Foram realizadas inspeções em quatro unidades de saúde. Entre as principais irregularidades identificadas pela equipe de auditoria, estavam a ausência de um plano de cargos destinado aos profissionais da saúde no município e de cursos de capacitação e treinamento propostos no Plano Municipal de Saúde (2022/2025).

Também foram registradas graves irregularidades na infraestrutura das unidades de saúde visitadas, a exemplo do controle inadequado da temperatura dos equipamentos de refrigeração utilizados para armazenamento dos imunobiológicos; paredes com mofo e infiltrações; medicamentos acondicionados em refrigerador de uso comum na copa da unidade; macas em condições inadequadas (enferrujadas); dentre outras.

A auditoria ainda apontou que, dos 498 servidores alocados na atenção básica, somente 224 possuem vínculo efetivo, o que representa um percentual de 44,98%. O último ingresso de servidor efetivo ocorreu em 2014, não tendo sido identificada a realização de concursos públicos nos últimos anos. Segundo os auditores do TCM, a prefeitura de Valença adota, há quase uma década, a prática reiterada de contratação de servidores temporários.

Por fim, o relatório indicou a ausência de um sistema de gestão da demanda de encaminhamentos da “Atenção Básica” para outros níveis de atenção à saúde. Destacou que não há procedimentos estruturados para triagem, diagnóstico e encaminhamento de pacientes, o que gera uma extensa lista de espera por exames e atendimentos especializados, a exemplo de 2.356 demandas não atendidas por consulta relacionada à Neuropediatra e 2.402 solicitações não atendidas para exames de ultrassonografia.
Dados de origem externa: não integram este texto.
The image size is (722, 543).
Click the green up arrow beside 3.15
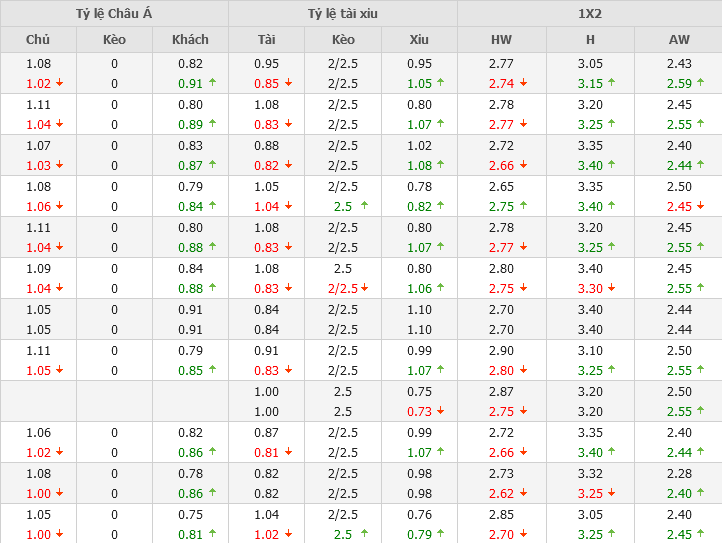(612, 84)
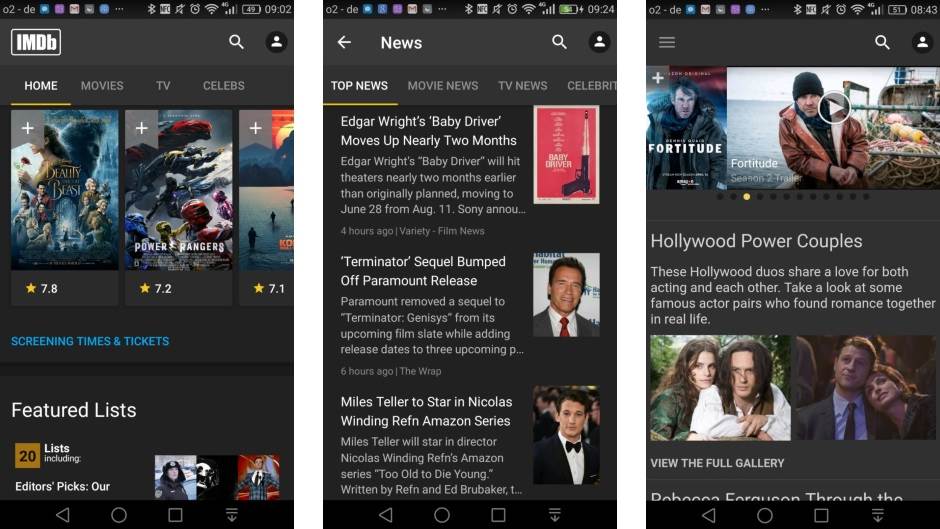Open search from the IMDb home screen header

point(236,42)
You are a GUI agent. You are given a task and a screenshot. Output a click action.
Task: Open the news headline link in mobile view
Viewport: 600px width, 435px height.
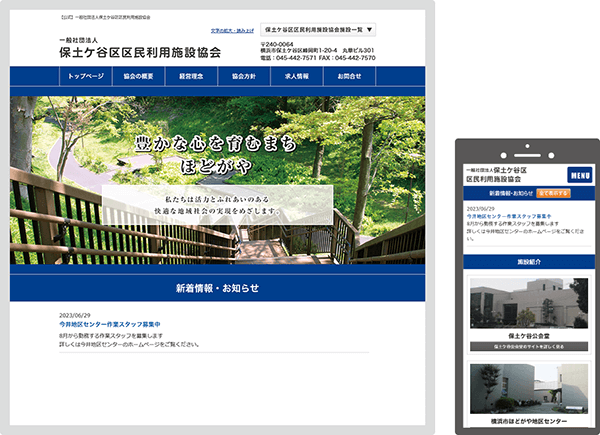click(x=501, y=215)
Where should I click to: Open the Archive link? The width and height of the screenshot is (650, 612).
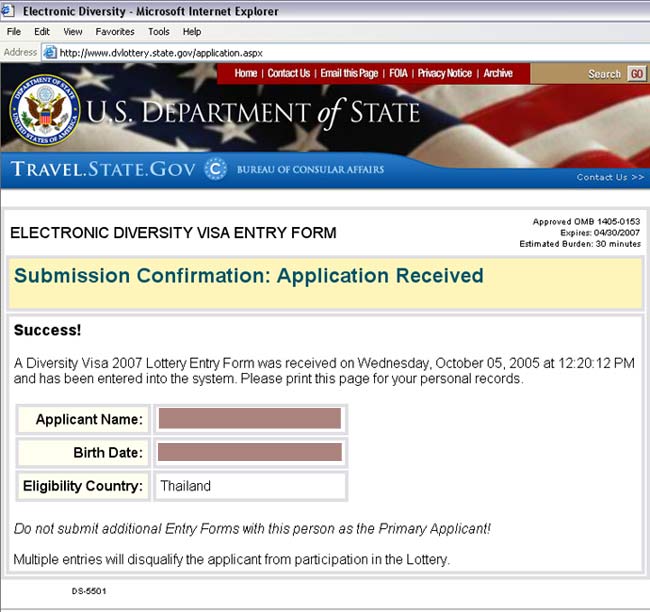click(x=498, y=73)
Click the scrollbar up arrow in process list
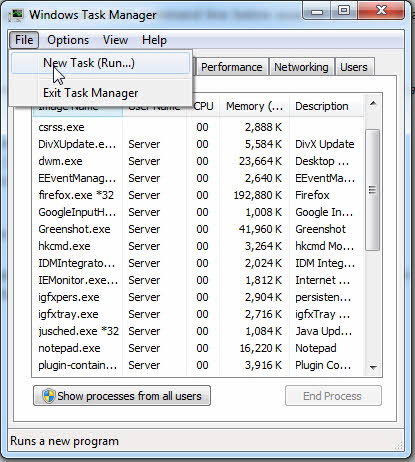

O conselheiro Nelson Pellegrino recomendou ao atual prefeito Marcos Antônio Medrado que elabore um plano de ação no qual seja estabelecido o compromisso de adotar medidas de saneamento das irregularidades especificadas no relatório do TCM, definindo as atividades e ações necessárias, os responsáveis pela execução de cada uma, bem como os prazos adequados à sua implementação.

O Ministério Público de Contas se manifestou pela procedência dos achados da auditoria e recomendou a aplicação de multa proporcional às irregularidades praticadas pelo gestor, mas ainda cabe recurso da decisão.